> **RECORDS SUPPLIED**
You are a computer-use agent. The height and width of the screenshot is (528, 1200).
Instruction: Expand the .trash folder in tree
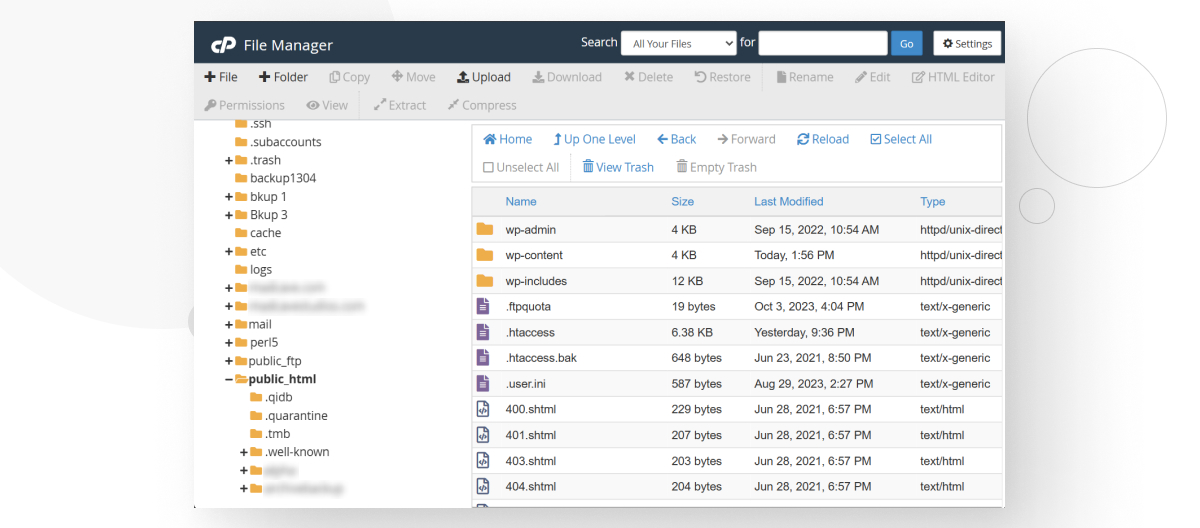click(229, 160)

---

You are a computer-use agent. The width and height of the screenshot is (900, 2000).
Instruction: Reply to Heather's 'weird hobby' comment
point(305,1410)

> **WHAT IS NEEDED**
If a line in the entries above has the word "width", copy it.

> **TASK SOLUTION**
You are a computer-use agent. The height and width of the screenshot is (528, 1200).
You are a computer-use agent. The width and height of the screenshot is (900, 2000).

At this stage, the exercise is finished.